This award supports computational and theoretical research and education aimed at developing a better understanding of the magnetic interactions and excitations in magnetic materials, as well as their response to external probes and effects on transport properties of nanostructures. This research is based on firsts-principles electronic structure theory. The PI will study the following properties and phenomena: magnetic phase diagrams of alloys with competing magnetic interactions; the temperature-dependent longitudinal piezomagnetic effect; dynamic magnetic susceptibility and spin-fluctuation effects in metals and alloys; the temperature-dependent magnetocrystalline anisotropy in alloys for applications in permanent magnets; and spin-flip scattering due to spin-orbit coupling at metallic interfaces.
The project is aimed to advance the fundamental theory of magnetism through facilitating the design of new rare-earth-free materials for permanent magnets, antiferromagnets for exchange bias applications and more efficient magnetoelectronic devices, and through the development of new computational tools for the studies of magnetic interactions and excitations in magnetic materials.
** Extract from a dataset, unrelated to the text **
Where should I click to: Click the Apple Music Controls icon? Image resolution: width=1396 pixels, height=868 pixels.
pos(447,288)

Research will involve graduate students, who will be educated in modern electronic structure, magnetism and transport theory and gain experience in the use and development of sophisticated electronic-structure codes.
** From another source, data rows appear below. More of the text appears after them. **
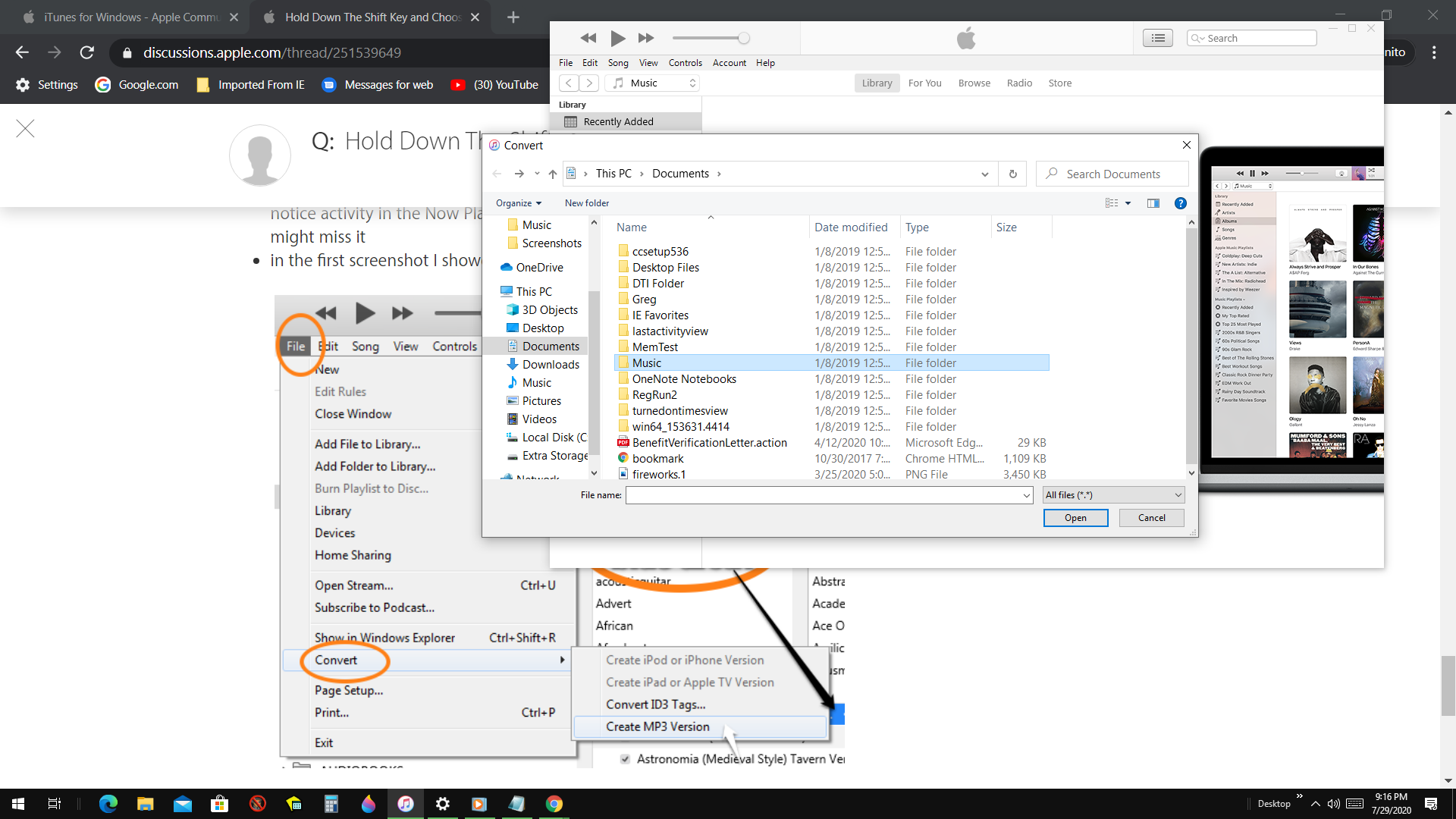Select the OneNote Notebooks folder

pyautogui.click(x=684, y=379)
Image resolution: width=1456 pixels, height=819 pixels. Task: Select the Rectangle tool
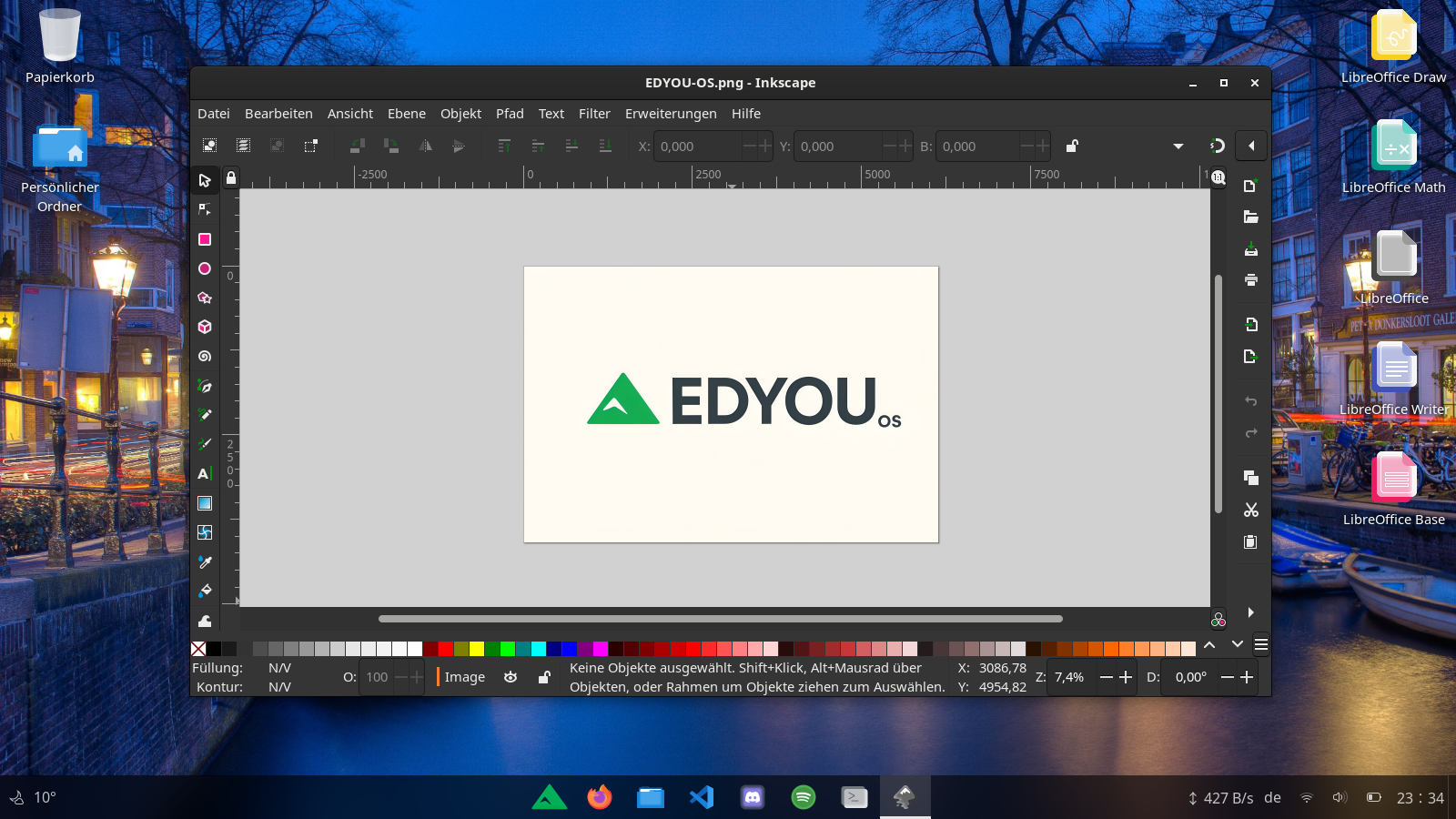click(205, 239)
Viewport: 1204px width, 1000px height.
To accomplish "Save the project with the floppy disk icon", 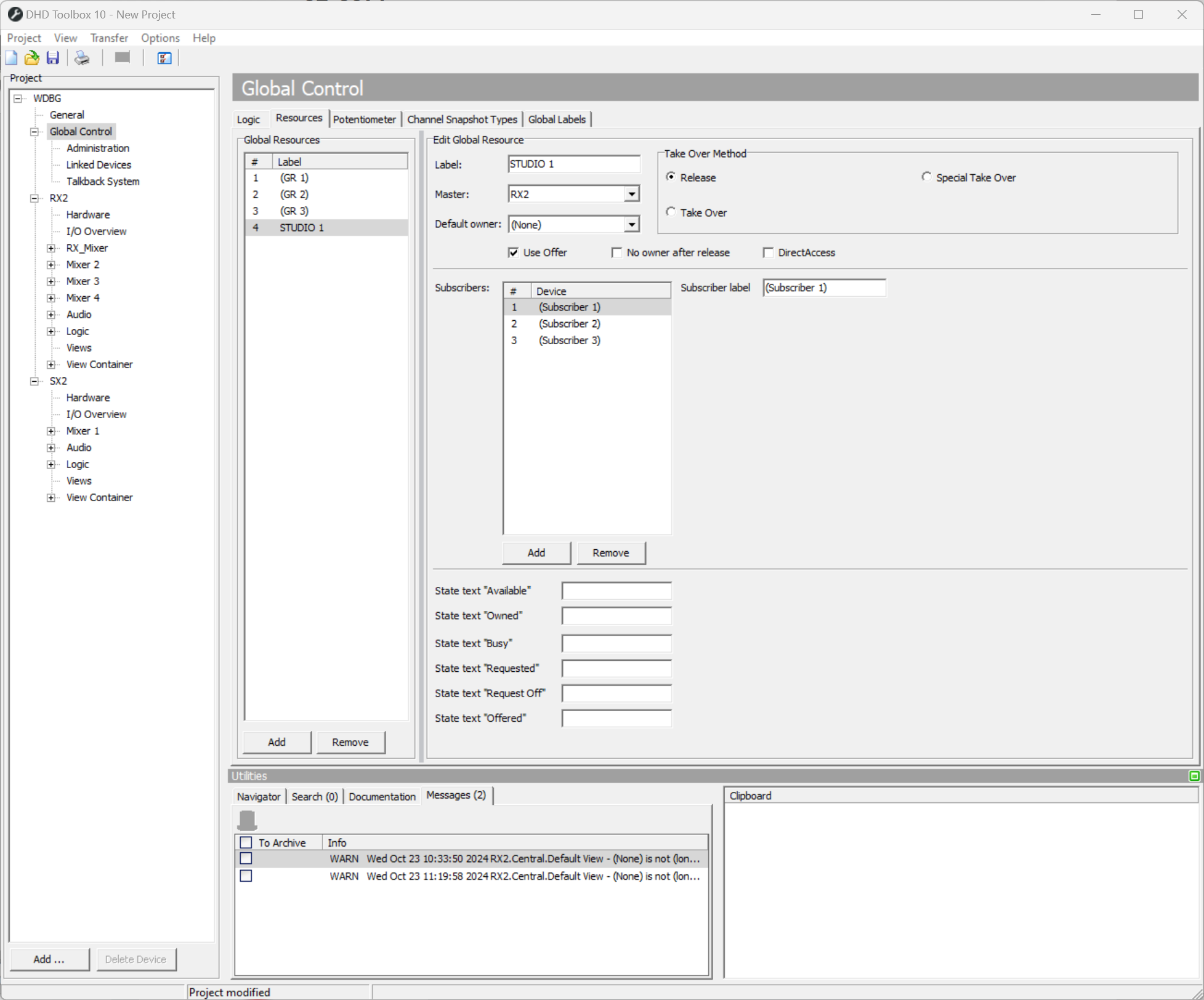I will pos(52,57).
NON-TECHNICAL SUMMARY This award supports computational and theoretical research and education aimed at developing a better understanding of the physical mechanisms by which the microscopic magnetic moments interact in magnetic materials, which determine the observable properties and affect the response of these materials to external probes. These are materials in which the electron spin, which is an intrinsically quantum-mechanical property related to the intrinsic magnetism of the electron, plays an important role.
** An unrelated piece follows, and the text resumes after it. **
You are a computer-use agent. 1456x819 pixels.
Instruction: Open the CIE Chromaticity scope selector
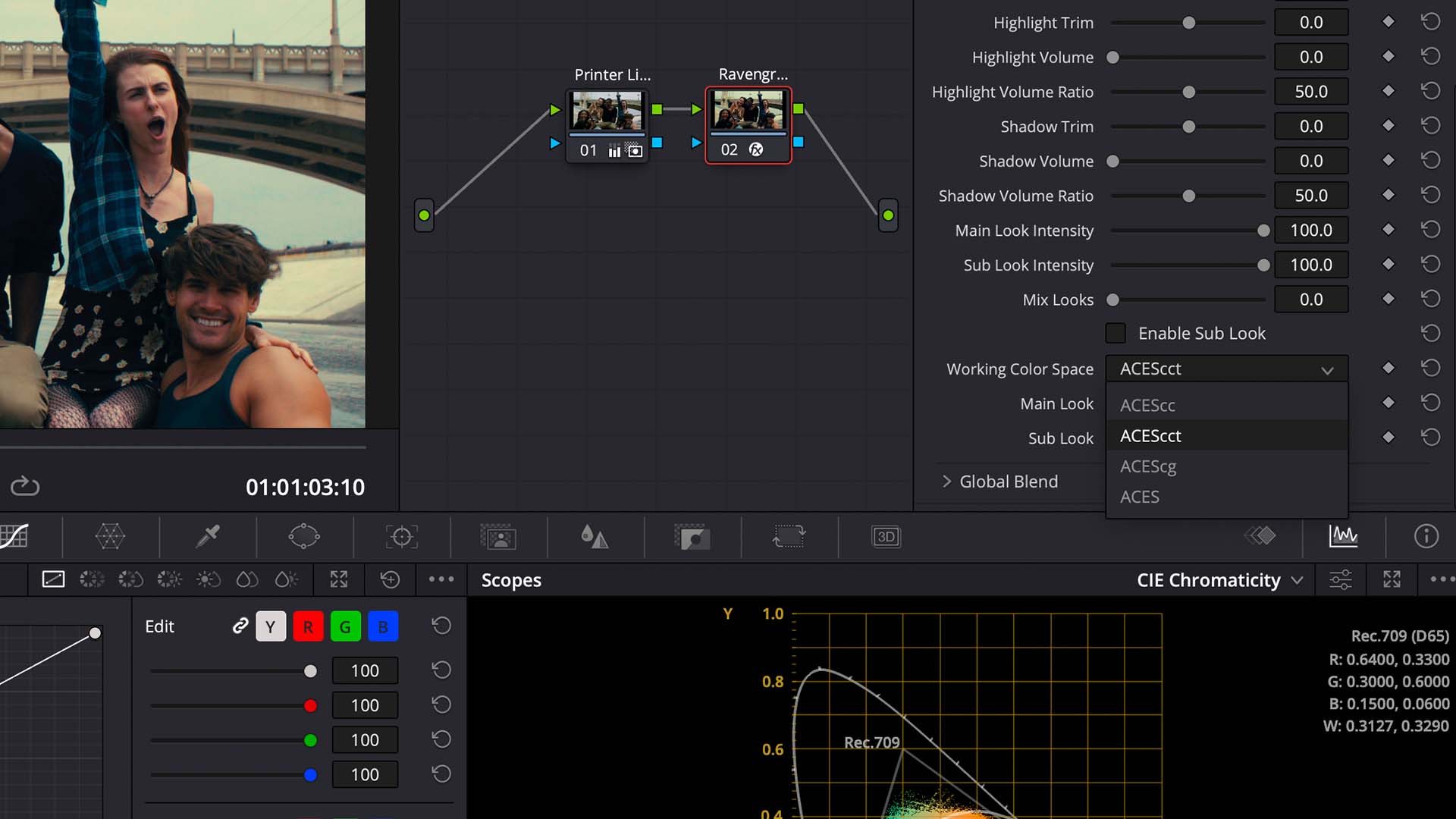[1217, 580]
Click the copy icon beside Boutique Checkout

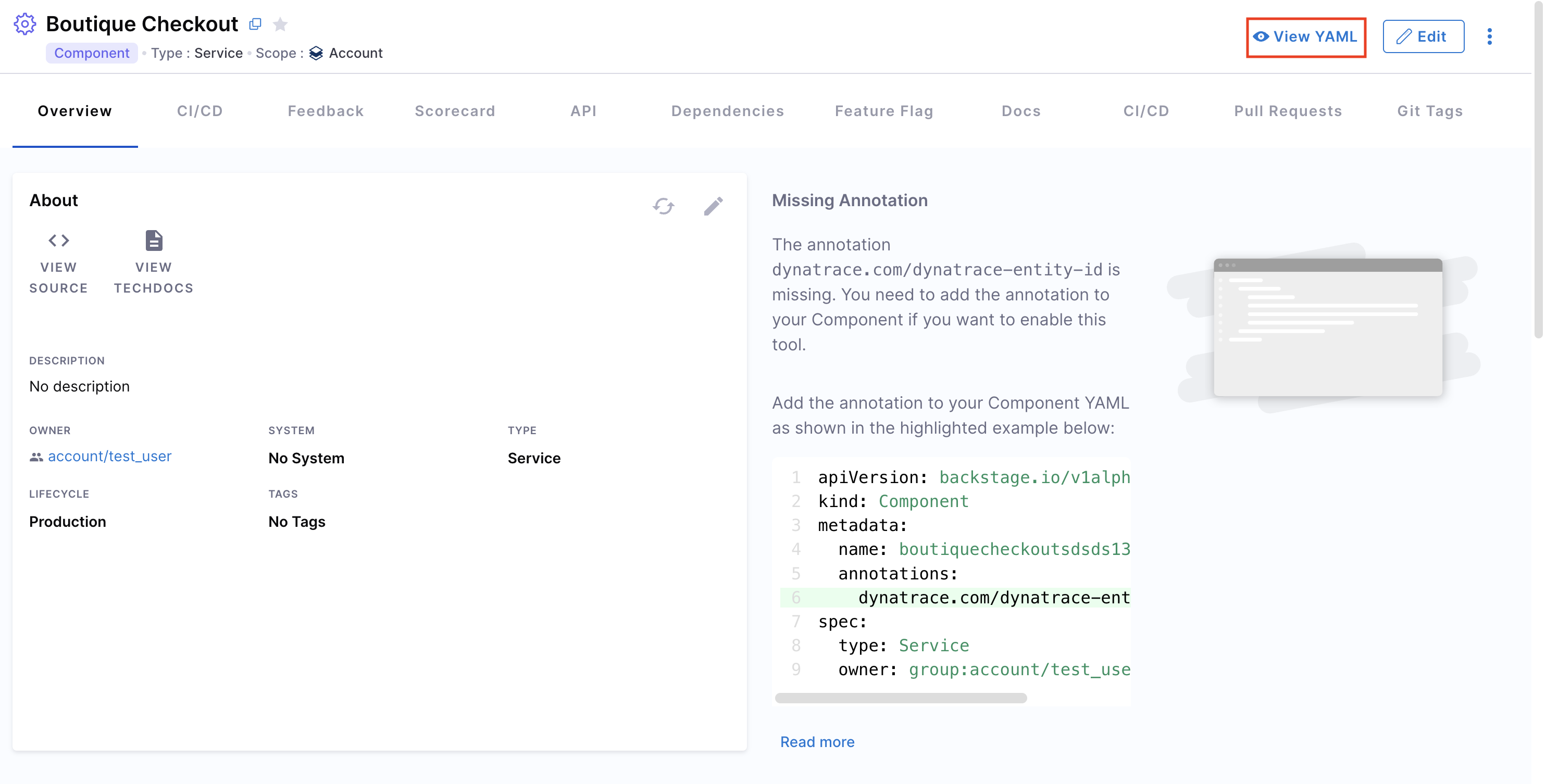[255, 24]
The PI will address a range of problems relevant for predicting the fundamental properties of magnetic materials. A better understanding of these properties contributes to the design of more efficient and inexpensive permanent magnets, as well as to electronic device technology for information systems and emerging future electronic device technologies that exploit not only the electron charge as existing devices do now, but also the electron spin. This research will expand our ability to predict the properties of materials starting only from the identities of the constituent atoms. This contributes to the broader vision of being able to design materials with desired properties through computer simulations based on fundamental principles of quantum mechanics.
The research involves developing new computational tools for the studies of temperature dependent magnetic properties, which will be shared with the broader computational materials research community. This project will provide educational experiences for graduate students in advanced materials theory and modeling techniques using sophisticated computational tools.